Being prepared is allll about meal prepping.
Meal prepping is the part of eating real food that takes the most activation energy, time, and is a huge deterrent for many people. It’s the part that took longest to learn, and sometimes I just can’t even, and I pull out a frozen meal or eat my “things that taste great with almond butter” plate (starring: plantain chips, carrots, and apples).
Speaking of frozen meals, I’ll launch right into it with tip #1:
When you make a lot of something, freeze two servings.
I can’t be the only one who gets tired of eating the same leftovers night after night. Before starting the Whole30, I got into a rhythm where I’d cook a compliant meal in a big batch on the weekend and freeze some servings in Ziploc bags, labeled with what it was. This prep definitely saved my butt on days when school was in session and I’d forgotten to buy more veggies (ratatouille time!), or if the weather was colder than usual and I didn’t feel like cold lunch (hello, butternut squash and sausage soup).
Since beginning the Whole30, whenever I make something and don’t feel like I’m going to eat it all by the time it goes bad, I stick it in a bag and freeze it. Getting bored with your food is the enemy of a great Whole30; prep will ensure that you don’t get tired of your meals!
On the weekend, or whenever you have more time than usual, make 2-3 proteins and a couple of veggie dishes.
I always make sure I have enough different things that I can eat them in various combinations for at least three days. Usually, I have a little time to run to the store on Wednesday or Thursday, but I try to only need veggies. Here’s an example of things I would prep on a weekend day:
- Curried Carrot and Sweet Potato Soup (Whole30 Cookbook)
- Homemade sausage or meatballs
- Roasted brussels sprouts and broccoli (about 1 pack of each, pre-cut, from Trader Joe’s)
- Roasted sweet potatoes (dicing these takes forever, so at least dice up a few potatoes when you’ve got the time)
- Chicken thighs or whole shredded chicken
This menu would give me enough for a few different meal options. Maybe I’d have the homemade sausage with sweet potatoes for Monday breakfast, brussels and bacon for lunch and chicken thighs with soup for dinner. On Tuesday, I’d have bacon and broccoli for breakfast, a shredded chicken salad with greens for lunch, and sweet potatoes with meatballs for dinner. And so on, and so on.
The plus side of this menu is that there’s only one or two real recipes (homemade meatballs/sausage, carrot soup); the rest of the prep is ripping and dumping for roasting (veggies) or slow cooking (whole chicken).
When you have no time, roast.
Roasting is Whole30 microwaving. It’s quick, super simple, and makes for delicious meals.
My favorite weeknight quick breakfast prep for the next few mornings is to slice up some Aidell’s Chicken and Apple Sausages (fully cooked, but I like to char ’em) and roast them on a big sheet pan with sweet potatoes or brussels sprouts for maybe 30 mins. Sometimes I’ll season them with curry and cumin, sometimes cinnamon, sometimes just salt and pepper and garlic powder, and it’s extra tasty when everything is cooked in olive oil.
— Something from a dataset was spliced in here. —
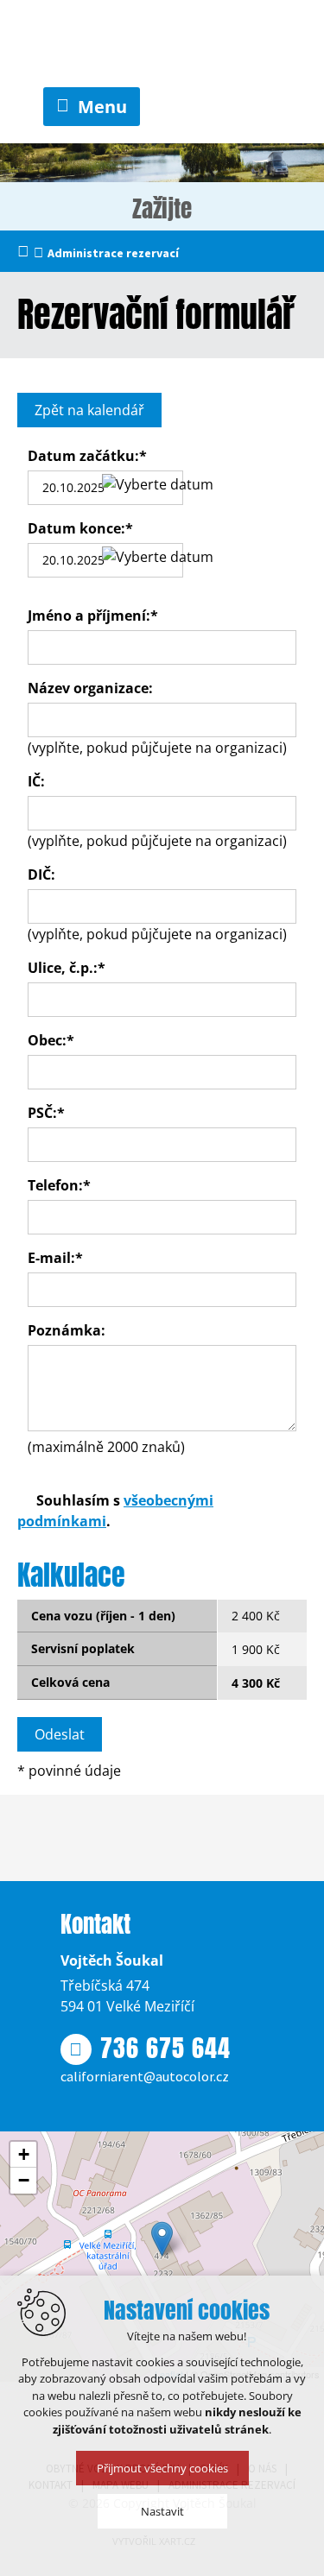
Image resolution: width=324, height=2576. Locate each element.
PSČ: (46, 1112)
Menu (102, 106)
Meats are always great roasted, as are root vegetables of any kind. I also like roasting kale until it’s super melt-in-my-mouth crispy. Yum.
Remix your leftovers.
Get some Tessemae’s in your life. They didn’t have Whole30 compliant condiments (that I was aware of) last time I did the Whole30, but these have changed my life. This past week, I had a big pan of roasted butternut squash chunks and kale from one dinner, plus some crispy turkey (from the Whole30 cookbook) from a different meal. I put them together and added some Tessemae’s mild buffalo sauce (also comes in HOT!) and it was an entirely different meal than either of the first two. I could’ve added spinach underneath and made it a salad by putting a dressing on top. Food is so versatile, especially when previously roasted!
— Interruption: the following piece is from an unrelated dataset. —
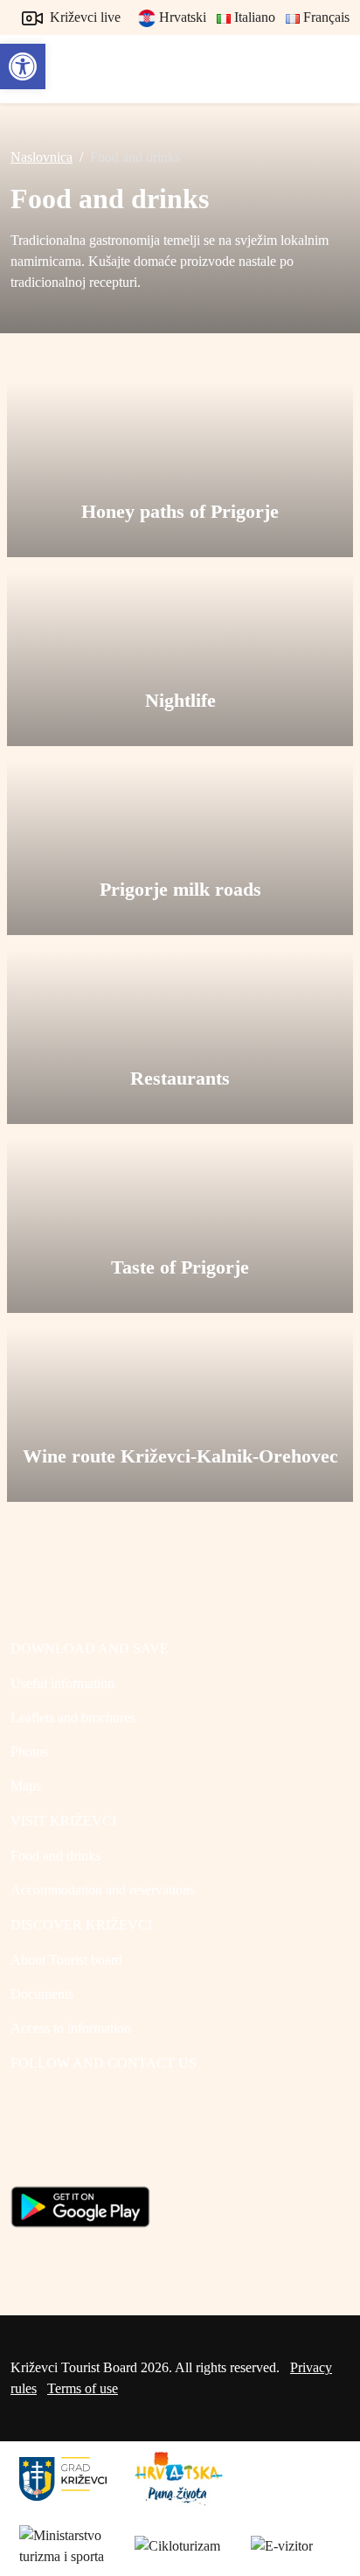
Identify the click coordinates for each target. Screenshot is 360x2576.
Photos (29, 1751)
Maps (25, 1785)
Even if you don’t have jazzy condiments, make sure you eat foods in a variety of combinations. It will, again, help to avoid food boredom.
Why is food boredom an issue, again?
Here’s my experience: the moments when I start thinking about all the stuff I can’t eat and miss eating are the moments when I have to eat the same old thing for dinner as I ate for lunch, and I know exactly what flavors are coming and I’m just…well…bored. When I’ve whipped up something new and exciting, all I’m thinking about is how great it feels to cook and eat all the good stuff and know that it’s nourishing and healthful.
The single best thing you can do for yourself on a Whole30-type diet is to put some extra energy into preparation, so you’re excited to eat what you’re eating. Trust me, you will discover some delicious, nutritious stuff!